Davison himself is far from reckless, and does not range far in his excursions: he is like the driver who prefers not to depart from favourite routes and detours. A consideration of Australia’s ‘ongoing love affair with a machine’ is promised. But Davison’s forays into car aesthetic and cultures are rather chaste; the impact of postwar migration on codes of buying and owning behaviour, for example, go unconsidered. Davison’s office, he confides, overlooks the barren expanse of Nissan’s abandoned Westall plant. But the role of an onshore manufacturing industry in Australia’s urban geography and demography is likewise unexamined.
One issue seems an especially notable omission: the quality and temper of Australian driving. Our regard for road rules entwines two sturdy strands in the national story: our wild colonial boyishness and our tendency to authoritarianism. ‘So many Australians equate driving with masculinity,’ Ian Moffitt observed drolly in The U-Jack Society (1972). ‘Pass them and they suffer instant emasculation.’ Injunctions to safety and sobriety, furthermore, do not seem to have curbed the emergence of the pathologies known as ‘road rage’ and ‘white line fever’.

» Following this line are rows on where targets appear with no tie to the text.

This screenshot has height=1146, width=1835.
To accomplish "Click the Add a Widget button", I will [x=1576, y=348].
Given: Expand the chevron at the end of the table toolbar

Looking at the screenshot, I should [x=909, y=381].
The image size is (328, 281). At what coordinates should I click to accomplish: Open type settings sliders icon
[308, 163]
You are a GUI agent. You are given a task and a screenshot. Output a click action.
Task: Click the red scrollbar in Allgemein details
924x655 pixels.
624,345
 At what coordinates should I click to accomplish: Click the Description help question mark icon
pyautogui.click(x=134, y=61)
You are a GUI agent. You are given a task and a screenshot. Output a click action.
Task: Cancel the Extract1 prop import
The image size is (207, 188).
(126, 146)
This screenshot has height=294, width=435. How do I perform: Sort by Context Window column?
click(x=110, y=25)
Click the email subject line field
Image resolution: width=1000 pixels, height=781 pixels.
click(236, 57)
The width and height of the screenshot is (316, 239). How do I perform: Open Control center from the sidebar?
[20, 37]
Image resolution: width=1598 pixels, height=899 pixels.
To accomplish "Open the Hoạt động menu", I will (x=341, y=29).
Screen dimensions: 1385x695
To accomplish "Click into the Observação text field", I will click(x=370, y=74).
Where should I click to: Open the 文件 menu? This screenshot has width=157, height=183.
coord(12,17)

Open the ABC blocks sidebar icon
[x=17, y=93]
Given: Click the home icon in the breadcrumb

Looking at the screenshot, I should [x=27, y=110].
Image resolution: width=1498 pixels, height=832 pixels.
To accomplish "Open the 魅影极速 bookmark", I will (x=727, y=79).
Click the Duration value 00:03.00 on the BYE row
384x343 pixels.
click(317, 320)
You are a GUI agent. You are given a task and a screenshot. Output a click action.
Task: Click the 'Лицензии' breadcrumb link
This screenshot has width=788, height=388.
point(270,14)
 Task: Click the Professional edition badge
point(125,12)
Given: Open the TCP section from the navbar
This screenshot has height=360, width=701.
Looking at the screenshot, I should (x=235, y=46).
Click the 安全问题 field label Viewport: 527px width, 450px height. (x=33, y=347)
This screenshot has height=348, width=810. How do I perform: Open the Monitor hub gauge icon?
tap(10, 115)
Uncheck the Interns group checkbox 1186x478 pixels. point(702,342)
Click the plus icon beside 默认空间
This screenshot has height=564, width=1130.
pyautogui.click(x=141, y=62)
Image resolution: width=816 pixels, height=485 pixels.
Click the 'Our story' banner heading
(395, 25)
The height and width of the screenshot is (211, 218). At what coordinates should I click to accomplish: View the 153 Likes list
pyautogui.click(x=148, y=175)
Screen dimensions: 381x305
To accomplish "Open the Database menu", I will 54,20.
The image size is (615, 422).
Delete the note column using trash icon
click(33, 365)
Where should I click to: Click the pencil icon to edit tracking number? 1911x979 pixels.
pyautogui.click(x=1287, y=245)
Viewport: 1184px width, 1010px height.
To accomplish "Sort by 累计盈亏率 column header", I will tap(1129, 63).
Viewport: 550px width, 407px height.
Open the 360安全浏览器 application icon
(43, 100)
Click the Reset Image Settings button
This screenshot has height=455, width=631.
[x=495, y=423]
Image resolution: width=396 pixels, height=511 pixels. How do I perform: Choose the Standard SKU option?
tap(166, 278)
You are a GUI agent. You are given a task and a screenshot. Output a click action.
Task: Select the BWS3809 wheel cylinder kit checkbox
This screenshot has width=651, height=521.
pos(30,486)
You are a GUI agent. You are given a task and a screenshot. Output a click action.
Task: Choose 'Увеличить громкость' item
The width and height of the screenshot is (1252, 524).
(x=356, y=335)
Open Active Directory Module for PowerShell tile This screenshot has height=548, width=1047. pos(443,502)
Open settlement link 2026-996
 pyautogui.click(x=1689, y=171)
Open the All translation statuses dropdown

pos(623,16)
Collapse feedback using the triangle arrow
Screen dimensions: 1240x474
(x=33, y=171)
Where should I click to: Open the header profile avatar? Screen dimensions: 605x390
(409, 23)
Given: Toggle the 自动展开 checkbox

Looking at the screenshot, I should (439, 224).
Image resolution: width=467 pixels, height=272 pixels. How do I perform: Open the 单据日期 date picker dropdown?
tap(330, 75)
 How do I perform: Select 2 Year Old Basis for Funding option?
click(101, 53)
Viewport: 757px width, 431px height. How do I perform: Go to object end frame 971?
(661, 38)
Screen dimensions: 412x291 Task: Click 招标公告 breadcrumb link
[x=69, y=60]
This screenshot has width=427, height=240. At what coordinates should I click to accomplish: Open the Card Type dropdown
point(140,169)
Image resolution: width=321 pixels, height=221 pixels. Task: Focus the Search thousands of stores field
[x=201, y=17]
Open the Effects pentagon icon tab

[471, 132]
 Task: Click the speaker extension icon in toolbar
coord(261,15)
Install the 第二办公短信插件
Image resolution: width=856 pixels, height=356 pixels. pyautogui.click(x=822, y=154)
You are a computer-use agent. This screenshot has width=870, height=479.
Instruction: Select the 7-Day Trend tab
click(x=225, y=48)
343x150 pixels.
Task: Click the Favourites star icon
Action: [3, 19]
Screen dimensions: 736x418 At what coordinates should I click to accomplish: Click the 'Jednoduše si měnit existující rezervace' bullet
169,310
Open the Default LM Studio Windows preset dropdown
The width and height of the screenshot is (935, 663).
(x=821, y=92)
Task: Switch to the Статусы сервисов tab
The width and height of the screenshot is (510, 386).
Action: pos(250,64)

Yet we are untiring in surveillance and policing, apt to shame road miscreants and malefactors, and maintain some customs with wilful pride. Alas, Car Wars features no discussion of Melbourne’s most famous automotive artefact, the right-hand turn. Davison is a supremely sensitive writer where issues of community are concerned. In his detailed examination of the civil disobedience that checked the relentless march of Melbourne’s freeways, he applies Thomas Bender’s argument that community is as much experience as place to Melbourne’s upheavals: ‘It was something that “happened” in the process of resisting its extinction, and that began to die at the very moment success came in sight.’ But Davison overlooks, I think, that the roads themselves are a community of sorts, replete with rights and responsibilities, prohibitions and politesse – and one that, surprisingly in these days of dwindling social capital and crumbling institutions, seems to work. It is a community, moreover, in whose orderly future conduct all have a stake – even those of us whose favourite automotive expression is: ‘Wanna lift?’